(Data extracts begins)
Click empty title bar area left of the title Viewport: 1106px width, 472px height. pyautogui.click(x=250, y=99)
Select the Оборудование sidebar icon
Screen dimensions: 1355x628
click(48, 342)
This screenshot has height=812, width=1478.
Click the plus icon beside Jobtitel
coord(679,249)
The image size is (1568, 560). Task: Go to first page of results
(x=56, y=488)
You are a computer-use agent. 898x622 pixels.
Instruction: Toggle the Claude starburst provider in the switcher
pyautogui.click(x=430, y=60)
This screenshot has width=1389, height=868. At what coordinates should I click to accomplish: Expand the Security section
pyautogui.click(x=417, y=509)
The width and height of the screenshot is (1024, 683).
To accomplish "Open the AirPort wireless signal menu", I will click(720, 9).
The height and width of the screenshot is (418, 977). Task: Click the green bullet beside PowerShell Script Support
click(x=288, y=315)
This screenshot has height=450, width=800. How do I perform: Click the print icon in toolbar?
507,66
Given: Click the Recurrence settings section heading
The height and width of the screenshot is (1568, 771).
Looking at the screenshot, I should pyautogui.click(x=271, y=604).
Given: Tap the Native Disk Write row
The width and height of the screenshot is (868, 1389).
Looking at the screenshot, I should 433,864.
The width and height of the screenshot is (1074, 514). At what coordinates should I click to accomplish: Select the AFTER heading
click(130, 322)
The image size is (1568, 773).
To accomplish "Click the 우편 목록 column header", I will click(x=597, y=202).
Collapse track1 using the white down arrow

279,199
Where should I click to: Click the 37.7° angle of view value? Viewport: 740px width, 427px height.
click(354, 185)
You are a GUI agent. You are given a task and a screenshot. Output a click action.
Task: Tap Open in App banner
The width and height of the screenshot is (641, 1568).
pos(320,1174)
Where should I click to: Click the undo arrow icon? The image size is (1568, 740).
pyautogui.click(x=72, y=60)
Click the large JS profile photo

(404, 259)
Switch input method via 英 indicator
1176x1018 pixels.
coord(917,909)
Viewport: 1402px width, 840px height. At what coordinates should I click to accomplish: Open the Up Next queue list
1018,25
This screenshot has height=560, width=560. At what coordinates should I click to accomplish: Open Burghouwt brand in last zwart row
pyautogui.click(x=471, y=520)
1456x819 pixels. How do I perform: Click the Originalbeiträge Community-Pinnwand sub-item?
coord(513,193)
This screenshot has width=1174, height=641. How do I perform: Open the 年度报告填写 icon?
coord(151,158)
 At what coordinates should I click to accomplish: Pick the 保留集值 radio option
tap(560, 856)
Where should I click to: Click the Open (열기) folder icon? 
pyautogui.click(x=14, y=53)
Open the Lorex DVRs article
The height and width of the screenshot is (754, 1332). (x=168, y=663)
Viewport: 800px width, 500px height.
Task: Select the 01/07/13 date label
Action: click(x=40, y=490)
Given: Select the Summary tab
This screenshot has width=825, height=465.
(Data extracts ends)
Only the data above, repeated exactly, should make up the reply.

▸ **Answer to the exercise**:
Click empty title bar area left of the title Viewport: 1106px width, 472px height. pyautogui.click(x=250, y=99)
Select the Оборудование sidebar icon
Screen dimensions: 1355x628
click(48, 342)
This screenshot has height=812, width=1478.
Click the plus icon beside Jobtitel
coord(679,249)
The image size is (1568, 560). Task: Go to first page of results
(x=56, y=488)
You are a computer-use agent. 898x622 pixels.
Instruction: Toggle the Claude starburst provider in the switcher
pyautogui.click(x=430, y=60)
This screenshot has width=1389, height=868. At what coordinates should I click to accomplish: Expand the Security section
pyautogui.click(x=417, y=509)
The width and height of the screenshot is (1024, 683).
To accomplish "Open the AirPort wireless signal menu", I will click(720, 9).
The height and width of the screenshot is (418, 977). Task: Click the green bullet beside PowerShell Script Support
click(x=288, y=315)
This screenshot has height=450, width=800. How do I perform: Click the print icon in toolbar?
507,66
Given: Click the Recurrence settings section heading
The height and width of the screenshot is (1568, 771).
Looking at the screenshot, I should pyautogui.click(x=271, y=604).
Given: Tap the Native Disk Write row
The width and height of the screenshot is (868, 1389).
Looking at the screenshot, I should 433,864.
The width and height of the screenshot is (1074, 514). At what coordinates should I click to accomplish: Select the AFTER heading
click(130, 322)
The image size is (1568, 773).
To accomplish "Click the 우편 목록 column header", I will click(x=597, y=202).
Collapse track1 using the white down arrow

279,199
Where should I click to: Click the 37.7° angle of view value? Viewport: 740px width, 427px height.
click(354, 185)
You are a GUI agent. You are given a task and a screenshot. Output a click action.
Task: Tap Open in App banner
The width and height of the screenshot is (641, 1568).
pos(320,1174)
Where should I click to: Click the undo arrow icon? The image size is (1568, 740).
pyautogui.click(x=72, y=60)
Click the large JS profile photo

(404, 259)
Switch input method via 英 indicator
1176x1018 pixels.
coord(917,909)
Viewport: 1402px width, 840px height. At what coordinates should I click to accomplish: Open the Up Next queue list
1018,25
This screenshot has height=560, width=560. At what coordinates should I click to accomplish: Open Burghouwt brand in last zwart row
pyautogui.click(x=471, y=520)
1456x819 pixels. How do I perform: Click the Originalbeiträge Community-Pinnwand sub-item?
coord(513,193)
This screenshot has width=1174, height=641. How do I perform: Open the 年度报告填写 icon?
coord(151,158)
 At what coordinates should I click to accomplish: Pick the 保留集值 radio option
tap(560, 856)
Where should I click to: Click the Open (열기) folder icon? 
pyautogui.click(x=14, y=53)
Open the Lorex DVRs article
The height and width of the screenshot is (754, 1332). (x=168, y=663)
Viewport: 800px width, 500px height.
Task: Select the 01/07/13 date label
Action: click(x=40, y=490)
Given: Select the Summary tab
This screenshot has width=825, height=465.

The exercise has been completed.